» **Directions**
Please return every line in the following data that includes the string "Windows".

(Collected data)
>>>>>
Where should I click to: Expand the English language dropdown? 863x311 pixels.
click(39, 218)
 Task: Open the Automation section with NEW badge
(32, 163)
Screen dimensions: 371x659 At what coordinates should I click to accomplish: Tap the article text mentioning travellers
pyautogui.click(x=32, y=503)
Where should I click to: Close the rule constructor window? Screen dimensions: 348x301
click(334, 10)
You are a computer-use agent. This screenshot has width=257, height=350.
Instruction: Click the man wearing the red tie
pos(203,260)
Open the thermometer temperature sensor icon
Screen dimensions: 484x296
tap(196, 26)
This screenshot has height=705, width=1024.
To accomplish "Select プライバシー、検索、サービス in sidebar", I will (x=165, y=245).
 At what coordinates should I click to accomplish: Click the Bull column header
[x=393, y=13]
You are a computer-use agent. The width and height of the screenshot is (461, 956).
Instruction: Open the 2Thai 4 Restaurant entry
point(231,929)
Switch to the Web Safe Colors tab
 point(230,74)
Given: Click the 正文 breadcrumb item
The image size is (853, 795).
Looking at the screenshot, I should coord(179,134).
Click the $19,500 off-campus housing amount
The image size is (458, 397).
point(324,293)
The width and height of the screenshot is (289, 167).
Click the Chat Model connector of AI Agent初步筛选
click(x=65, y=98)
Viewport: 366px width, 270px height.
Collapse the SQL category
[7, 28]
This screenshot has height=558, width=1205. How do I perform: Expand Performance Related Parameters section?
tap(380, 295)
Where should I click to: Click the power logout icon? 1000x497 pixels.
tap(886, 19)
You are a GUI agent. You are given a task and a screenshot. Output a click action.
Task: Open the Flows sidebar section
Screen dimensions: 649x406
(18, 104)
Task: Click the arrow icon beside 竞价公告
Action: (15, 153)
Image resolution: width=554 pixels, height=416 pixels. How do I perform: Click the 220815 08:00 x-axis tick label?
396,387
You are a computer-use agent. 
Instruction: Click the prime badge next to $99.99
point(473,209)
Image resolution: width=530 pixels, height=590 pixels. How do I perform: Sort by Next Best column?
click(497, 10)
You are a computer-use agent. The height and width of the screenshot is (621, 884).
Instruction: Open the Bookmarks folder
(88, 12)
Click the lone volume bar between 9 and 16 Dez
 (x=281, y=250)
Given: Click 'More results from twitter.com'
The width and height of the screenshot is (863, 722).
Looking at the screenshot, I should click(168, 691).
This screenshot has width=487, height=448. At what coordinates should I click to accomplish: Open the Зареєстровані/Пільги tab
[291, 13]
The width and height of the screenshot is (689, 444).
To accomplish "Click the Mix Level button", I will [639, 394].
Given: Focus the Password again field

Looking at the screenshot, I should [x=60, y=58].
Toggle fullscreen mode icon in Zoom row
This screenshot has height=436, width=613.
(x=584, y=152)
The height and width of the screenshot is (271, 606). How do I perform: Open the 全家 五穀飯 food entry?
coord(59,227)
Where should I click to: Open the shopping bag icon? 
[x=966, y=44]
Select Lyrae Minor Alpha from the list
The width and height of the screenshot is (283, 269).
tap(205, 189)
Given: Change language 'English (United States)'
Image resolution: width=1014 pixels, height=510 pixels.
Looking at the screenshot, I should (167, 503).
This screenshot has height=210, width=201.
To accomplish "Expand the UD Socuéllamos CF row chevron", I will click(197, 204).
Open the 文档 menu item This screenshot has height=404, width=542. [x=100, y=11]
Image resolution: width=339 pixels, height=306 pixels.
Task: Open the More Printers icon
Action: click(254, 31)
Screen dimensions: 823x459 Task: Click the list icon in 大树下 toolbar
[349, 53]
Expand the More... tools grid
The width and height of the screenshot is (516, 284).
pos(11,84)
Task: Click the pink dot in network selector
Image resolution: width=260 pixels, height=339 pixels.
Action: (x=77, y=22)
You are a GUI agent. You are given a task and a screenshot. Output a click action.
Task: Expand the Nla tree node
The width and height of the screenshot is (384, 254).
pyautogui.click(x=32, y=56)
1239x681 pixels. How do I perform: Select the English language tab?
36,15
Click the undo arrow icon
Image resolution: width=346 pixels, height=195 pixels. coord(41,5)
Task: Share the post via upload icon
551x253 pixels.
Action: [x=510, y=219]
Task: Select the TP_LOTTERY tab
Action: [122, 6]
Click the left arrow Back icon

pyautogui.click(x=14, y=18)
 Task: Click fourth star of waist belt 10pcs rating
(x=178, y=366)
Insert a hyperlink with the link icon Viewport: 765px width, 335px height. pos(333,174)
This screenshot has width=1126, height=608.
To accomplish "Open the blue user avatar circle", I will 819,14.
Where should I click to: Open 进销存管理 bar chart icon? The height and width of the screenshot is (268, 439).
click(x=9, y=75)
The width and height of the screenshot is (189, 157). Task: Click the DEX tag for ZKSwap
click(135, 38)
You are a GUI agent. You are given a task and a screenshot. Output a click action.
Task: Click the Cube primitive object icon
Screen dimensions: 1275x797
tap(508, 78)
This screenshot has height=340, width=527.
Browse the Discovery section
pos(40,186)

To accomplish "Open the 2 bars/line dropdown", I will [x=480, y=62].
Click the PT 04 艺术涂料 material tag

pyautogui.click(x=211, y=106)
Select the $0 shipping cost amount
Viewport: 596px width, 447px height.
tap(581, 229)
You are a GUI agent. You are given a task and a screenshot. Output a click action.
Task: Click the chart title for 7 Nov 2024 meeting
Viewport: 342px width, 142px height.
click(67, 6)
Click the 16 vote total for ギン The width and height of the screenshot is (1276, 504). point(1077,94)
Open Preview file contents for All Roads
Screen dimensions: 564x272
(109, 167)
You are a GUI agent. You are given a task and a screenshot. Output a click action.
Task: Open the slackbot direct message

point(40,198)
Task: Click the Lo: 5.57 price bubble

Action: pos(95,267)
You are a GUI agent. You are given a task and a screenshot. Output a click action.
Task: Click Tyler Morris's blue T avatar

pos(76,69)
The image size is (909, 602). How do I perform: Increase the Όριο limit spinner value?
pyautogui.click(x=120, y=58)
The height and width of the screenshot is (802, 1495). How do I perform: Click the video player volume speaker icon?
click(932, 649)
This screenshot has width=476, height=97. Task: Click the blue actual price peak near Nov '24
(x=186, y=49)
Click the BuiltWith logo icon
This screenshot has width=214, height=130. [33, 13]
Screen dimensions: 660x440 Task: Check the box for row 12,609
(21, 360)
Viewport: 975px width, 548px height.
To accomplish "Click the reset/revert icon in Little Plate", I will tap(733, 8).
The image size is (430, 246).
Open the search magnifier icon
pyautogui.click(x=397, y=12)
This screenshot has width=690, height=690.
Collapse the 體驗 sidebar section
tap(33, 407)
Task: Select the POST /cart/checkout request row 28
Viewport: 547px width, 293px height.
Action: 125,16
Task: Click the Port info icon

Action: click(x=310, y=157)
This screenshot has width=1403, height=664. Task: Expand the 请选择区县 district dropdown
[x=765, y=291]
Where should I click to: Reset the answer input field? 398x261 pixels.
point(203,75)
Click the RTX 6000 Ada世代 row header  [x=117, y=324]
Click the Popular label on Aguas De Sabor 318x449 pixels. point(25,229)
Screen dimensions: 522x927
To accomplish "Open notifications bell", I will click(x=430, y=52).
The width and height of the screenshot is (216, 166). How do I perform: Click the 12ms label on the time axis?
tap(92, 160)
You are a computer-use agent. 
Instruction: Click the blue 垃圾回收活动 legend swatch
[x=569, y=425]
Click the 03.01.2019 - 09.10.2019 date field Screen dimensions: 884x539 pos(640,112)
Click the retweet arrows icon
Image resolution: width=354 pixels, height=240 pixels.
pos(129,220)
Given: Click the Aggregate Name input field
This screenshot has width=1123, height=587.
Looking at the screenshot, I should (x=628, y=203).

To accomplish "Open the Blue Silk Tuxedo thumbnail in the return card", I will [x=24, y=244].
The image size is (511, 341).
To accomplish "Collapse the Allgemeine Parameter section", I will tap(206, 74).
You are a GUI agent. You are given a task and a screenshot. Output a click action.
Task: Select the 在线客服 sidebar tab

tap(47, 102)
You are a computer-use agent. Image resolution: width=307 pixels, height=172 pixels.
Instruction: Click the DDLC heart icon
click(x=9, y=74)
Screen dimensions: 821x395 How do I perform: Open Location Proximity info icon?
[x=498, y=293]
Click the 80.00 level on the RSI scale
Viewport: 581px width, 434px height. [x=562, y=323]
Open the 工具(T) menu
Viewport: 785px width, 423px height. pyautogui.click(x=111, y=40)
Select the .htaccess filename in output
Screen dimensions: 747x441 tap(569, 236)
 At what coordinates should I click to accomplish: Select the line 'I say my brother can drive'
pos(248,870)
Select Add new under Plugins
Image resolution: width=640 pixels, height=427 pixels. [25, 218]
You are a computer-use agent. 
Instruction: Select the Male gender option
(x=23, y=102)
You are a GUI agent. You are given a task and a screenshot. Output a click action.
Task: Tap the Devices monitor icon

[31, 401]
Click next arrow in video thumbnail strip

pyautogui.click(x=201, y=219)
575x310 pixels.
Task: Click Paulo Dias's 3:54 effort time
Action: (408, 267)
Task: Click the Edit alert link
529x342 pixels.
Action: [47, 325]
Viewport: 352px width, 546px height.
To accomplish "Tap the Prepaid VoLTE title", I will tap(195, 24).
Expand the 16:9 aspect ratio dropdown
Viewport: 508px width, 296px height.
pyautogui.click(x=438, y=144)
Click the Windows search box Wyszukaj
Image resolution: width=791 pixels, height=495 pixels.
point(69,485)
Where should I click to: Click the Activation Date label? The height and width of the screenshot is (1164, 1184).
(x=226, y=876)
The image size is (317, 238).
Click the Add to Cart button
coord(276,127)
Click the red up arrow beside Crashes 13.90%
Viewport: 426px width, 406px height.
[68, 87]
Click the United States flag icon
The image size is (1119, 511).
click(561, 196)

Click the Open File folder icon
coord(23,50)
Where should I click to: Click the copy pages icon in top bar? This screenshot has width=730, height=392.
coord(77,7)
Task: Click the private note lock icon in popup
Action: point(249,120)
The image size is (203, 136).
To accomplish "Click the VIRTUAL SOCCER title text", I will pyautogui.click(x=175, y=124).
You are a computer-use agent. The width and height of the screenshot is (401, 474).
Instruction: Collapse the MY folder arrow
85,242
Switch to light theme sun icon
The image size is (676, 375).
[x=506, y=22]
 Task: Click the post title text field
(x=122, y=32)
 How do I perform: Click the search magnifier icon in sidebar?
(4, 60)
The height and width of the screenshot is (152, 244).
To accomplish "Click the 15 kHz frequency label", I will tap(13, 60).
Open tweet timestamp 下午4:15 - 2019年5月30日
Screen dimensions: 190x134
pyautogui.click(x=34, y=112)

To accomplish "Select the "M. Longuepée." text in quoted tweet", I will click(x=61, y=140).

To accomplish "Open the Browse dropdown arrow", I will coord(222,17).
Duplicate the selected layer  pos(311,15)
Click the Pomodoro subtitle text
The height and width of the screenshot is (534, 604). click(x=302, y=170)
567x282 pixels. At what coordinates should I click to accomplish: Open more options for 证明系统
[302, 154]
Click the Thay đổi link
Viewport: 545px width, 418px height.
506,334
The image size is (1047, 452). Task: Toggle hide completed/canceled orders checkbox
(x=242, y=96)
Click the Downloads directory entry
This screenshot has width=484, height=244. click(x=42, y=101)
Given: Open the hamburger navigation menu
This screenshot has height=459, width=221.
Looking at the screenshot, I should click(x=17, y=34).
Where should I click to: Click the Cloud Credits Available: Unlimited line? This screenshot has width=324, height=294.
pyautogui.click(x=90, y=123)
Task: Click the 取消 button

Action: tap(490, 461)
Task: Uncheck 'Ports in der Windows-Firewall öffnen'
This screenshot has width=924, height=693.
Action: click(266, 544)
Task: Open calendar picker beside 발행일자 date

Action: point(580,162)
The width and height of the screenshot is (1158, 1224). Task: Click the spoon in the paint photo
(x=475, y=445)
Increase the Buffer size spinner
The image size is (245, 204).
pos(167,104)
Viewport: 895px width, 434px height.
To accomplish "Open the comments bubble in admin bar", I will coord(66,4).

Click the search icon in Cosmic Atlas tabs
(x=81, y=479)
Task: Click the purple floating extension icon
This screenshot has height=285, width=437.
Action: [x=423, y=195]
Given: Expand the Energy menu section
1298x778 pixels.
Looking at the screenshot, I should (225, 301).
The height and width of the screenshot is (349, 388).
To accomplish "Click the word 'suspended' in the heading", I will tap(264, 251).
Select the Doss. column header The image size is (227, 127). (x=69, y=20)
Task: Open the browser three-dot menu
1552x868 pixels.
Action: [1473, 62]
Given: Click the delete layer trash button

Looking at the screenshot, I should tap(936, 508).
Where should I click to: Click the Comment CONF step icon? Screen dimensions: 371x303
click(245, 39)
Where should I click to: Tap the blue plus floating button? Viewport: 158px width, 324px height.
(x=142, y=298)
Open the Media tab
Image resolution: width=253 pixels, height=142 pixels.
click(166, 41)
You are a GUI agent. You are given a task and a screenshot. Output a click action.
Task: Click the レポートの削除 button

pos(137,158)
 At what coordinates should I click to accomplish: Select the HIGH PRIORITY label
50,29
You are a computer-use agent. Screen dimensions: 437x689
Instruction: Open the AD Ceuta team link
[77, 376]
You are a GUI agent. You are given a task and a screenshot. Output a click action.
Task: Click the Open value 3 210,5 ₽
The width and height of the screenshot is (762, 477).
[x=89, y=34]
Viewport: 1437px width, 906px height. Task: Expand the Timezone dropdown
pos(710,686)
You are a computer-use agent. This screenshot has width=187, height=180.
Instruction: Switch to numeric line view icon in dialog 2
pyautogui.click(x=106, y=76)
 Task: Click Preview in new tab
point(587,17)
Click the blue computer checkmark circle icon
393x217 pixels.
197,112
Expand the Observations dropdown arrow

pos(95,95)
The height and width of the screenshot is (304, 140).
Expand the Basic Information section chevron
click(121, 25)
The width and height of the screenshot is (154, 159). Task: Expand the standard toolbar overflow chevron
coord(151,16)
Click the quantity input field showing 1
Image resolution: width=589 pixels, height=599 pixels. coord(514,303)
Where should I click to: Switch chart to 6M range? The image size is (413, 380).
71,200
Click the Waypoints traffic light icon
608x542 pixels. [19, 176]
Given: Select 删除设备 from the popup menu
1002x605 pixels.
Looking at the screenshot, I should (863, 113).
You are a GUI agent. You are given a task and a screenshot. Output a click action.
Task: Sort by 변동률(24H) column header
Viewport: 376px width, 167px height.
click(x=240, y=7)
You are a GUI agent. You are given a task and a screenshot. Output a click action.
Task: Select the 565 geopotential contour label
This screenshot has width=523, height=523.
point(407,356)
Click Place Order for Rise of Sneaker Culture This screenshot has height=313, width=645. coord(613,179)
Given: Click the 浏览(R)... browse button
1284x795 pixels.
<<<<<
» **Answer space**
Click the Windows search box Wyszukaj
Task: Uncheck 'Ports in der Windows-Firewall öffnen'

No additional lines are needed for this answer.